Los claroscuros disimulan donde la electrónica no se debería llevar con los muros de piedra, tampoco con los nichos destinados para figuras de santos y políticos de otros tiempos. La alarma y sus sensores de movimiento, siempre prendidos y abarcando todo espectro en el espacio. ¿Habrá puntos ciegos?

Las cajas de los conmutadores y sus focos intermitentes. Rojo, verde, rojo, verde, verde. Cuando todas las líneas están desocupadas brilla un azul celeste. Casi nunca sucede. El aire acondicionado, especialmente ajustado para que la humedad no afecte ni desprenda los zoclos y pechos palomo que disimulan las tuberías.
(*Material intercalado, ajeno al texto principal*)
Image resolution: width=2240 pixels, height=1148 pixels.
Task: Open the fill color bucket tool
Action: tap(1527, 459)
Las cámaras esféricas giran discretas: un lente con alcance de trescientos sesenta grados. La falla. Nunca son capaces de observar toda el área sin deformar la imagen a lo indescifrable. Para evitar la aberración de la óptica y el descontento de un cliente que no entiende un pío de esos temas, la mayoría de los técnicos ajustan la apertura de un doce a un dieciocho milímetros que no logra ver lo suficiente.

La pintura color de óxido va bien, posiblemente selección del mismo Cortés en la Colonia, tomada a causa de la ausencia de tonalidades más amplias y a un excedente de pigmentos primitivos hechos con conchas, arenas e insectos; perpetuada por la iconografía y los planos intocables que terminaron por dictar los cánones de buen gusto para edificios de la época.
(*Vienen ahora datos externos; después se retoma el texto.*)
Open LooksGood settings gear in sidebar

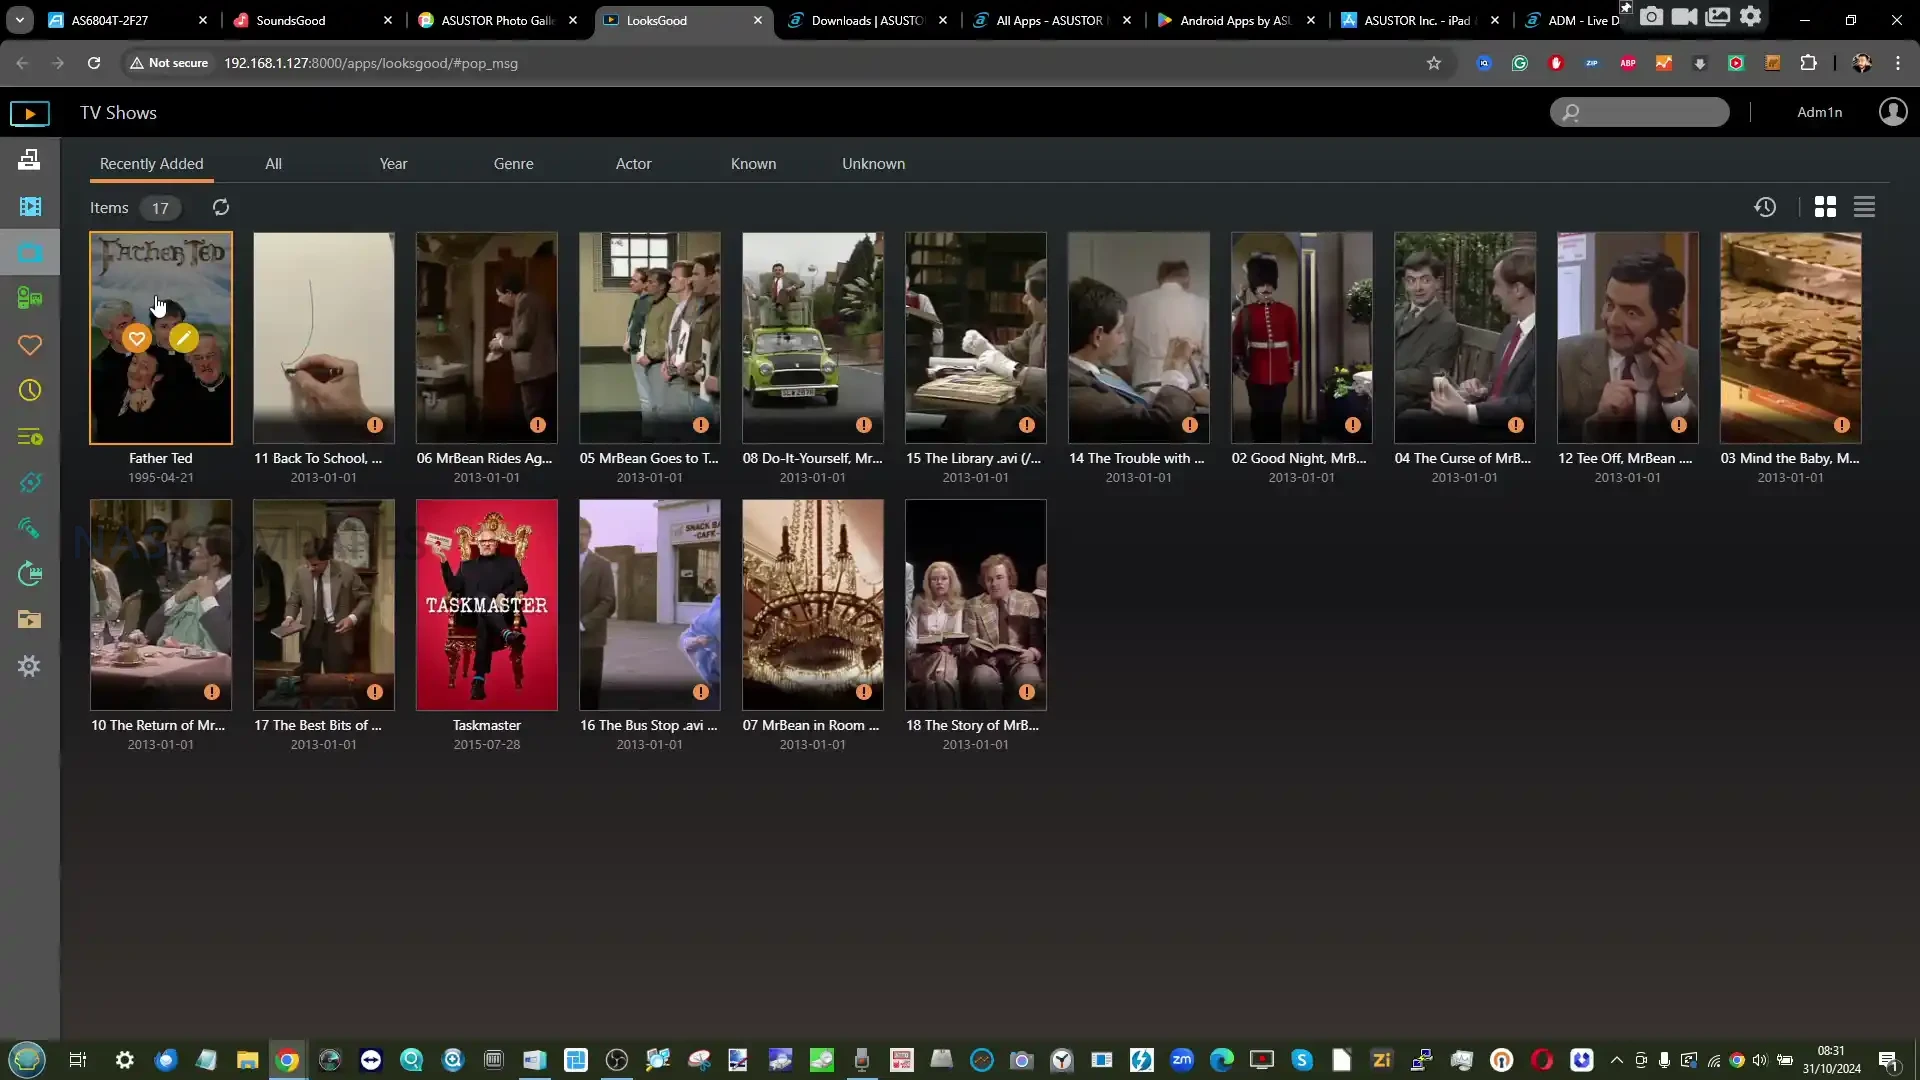click(x=30, y=666)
Una sola frase, recuerda, Simón. Eso es suficiente y más seguro.

Si eres hábil, en medio de una sorpresa escéptica, amarga o curiosa, pero no exagerada, querrá conocer los detalles que he guardado en secreto por tantos años.

Tal vez, para él, si yo fuera hombre de corbata y saco sería más sencillo entablar un diálogo. Soy incapaz de disfrazarme para esto. Las mentiras cansan al mentiroso y a veces es necesario un instante de verdad. De eso se trata todo.
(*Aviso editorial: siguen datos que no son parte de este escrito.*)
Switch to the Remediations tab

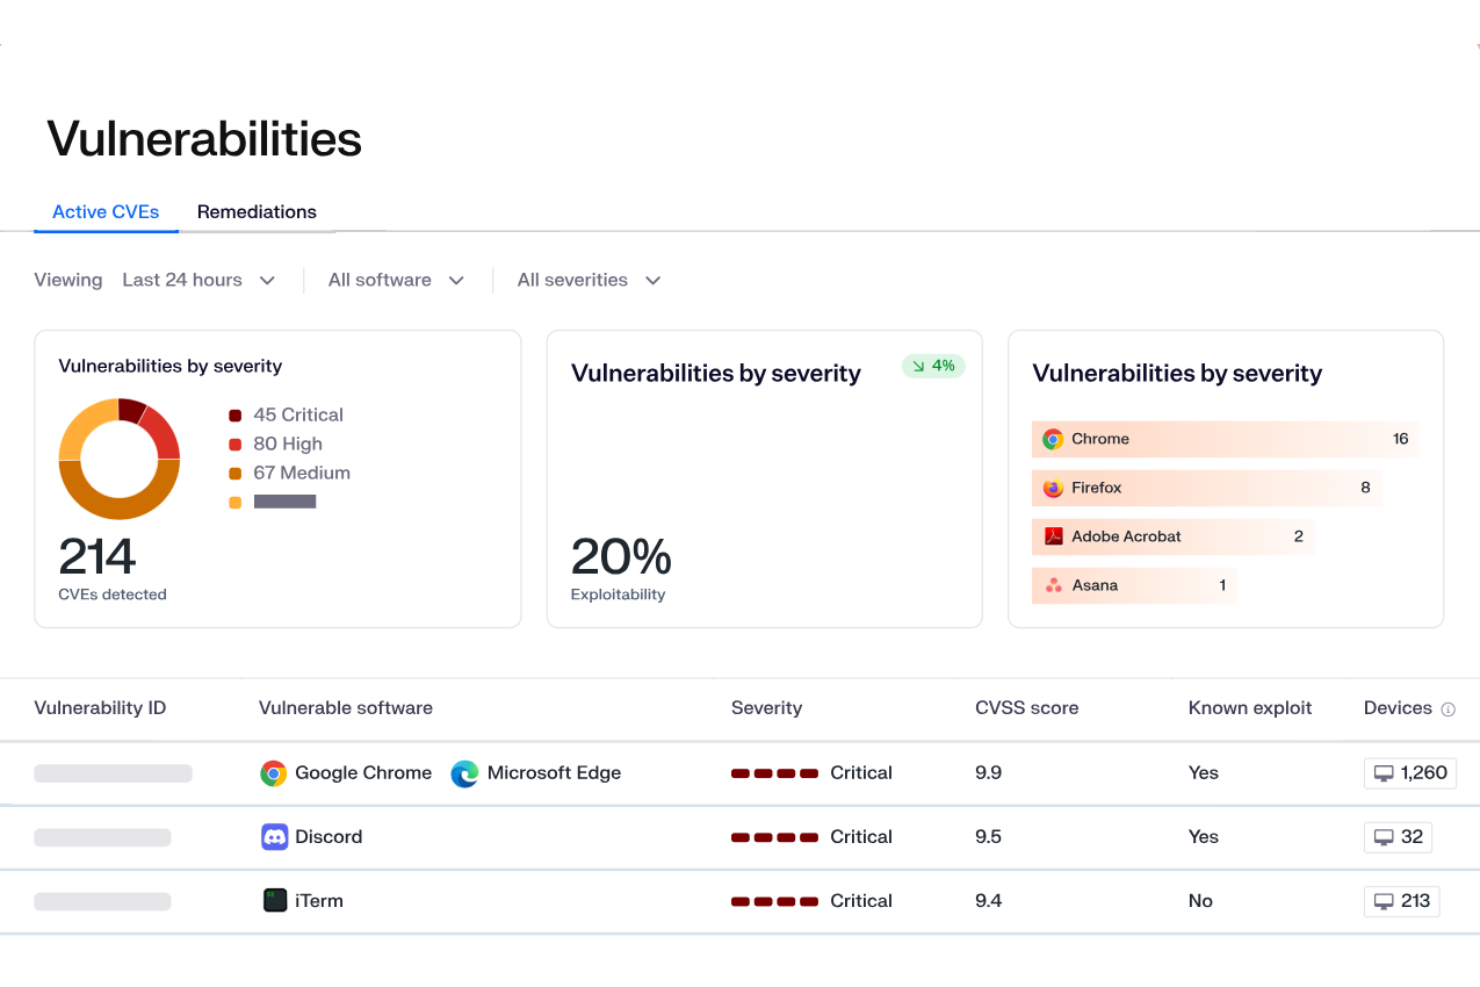pyautogui.click(x=256, y=212)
Seguro va a reaccionar mal, en esta ciudad no saben recibir noticias bruscas. Las susceptibilidades siempre llegan a extremos que se quiebran como esfera de cristal barato. Caería bien que me ofreciera un trago, café de máquina por lo menos. Cargado y negro, preguntará, si es que lo tiene a mano. Detesto que le digan negro, si de verdad es negro debe estar quemado, me explicó una vez un cubano. Había salido de la isla a los cinco años y a causa de la nostalgia de los padres, el acento perdido se le impregnó al crecer.

El café, Simón…

A duras penas tendrá una máquina de cápsulas; diseño moderno de un aparato clásico. Tonos vistosos, mucho cromado, partes móviles. De acción manual y no automática. Su colección de comprimidos será enorme, con colores metálicos que presumen nombres de ciudades de la estepa africana o costumbres perdidas del Amazonas y las montañas peruanas: Ténéré largo, intensidad siete, aromático con tonos de madera; aunque Ténéré sea un desierto. Curuai descafeinado, intensidad cinco. Entre todas, apenas unas cuantas llegan al nivel nueve, fuerte. Las exhibe en el contenedor más grande que encontró en la tienda. Un mueble de roble con tres niveles de planchas deslizables a manera de cajonera. Café con nombres que suenan bien cuando uno los ve de lejos, lee sus atributos y se enamora de un misticismo vacuo. Aromas frutales de la selva, ¿quién de los normales sabe a qué huelen por allá el tapereiba, el pijuayo o el caimito? Notas ácidas que recuerdan las llanuras de Ciudad del Cabo. Descripciones exhaustivas de lo incógnito. La ignorancia es buen negocio y éste se ufana de ser el museo del Banco Nacional.

Al final, lo más probable es que el tipo me termine por ofrecer lo que él bebe y en una de esas, servirme un mediocre americano, translúcido, adornado con leche en polvo y endulzado con un ligero sobre de fructosa. El infeliz se preocupa por su peso pero come como financiero, grandes filetes de reses japonesas masajeadas hasta la muerte.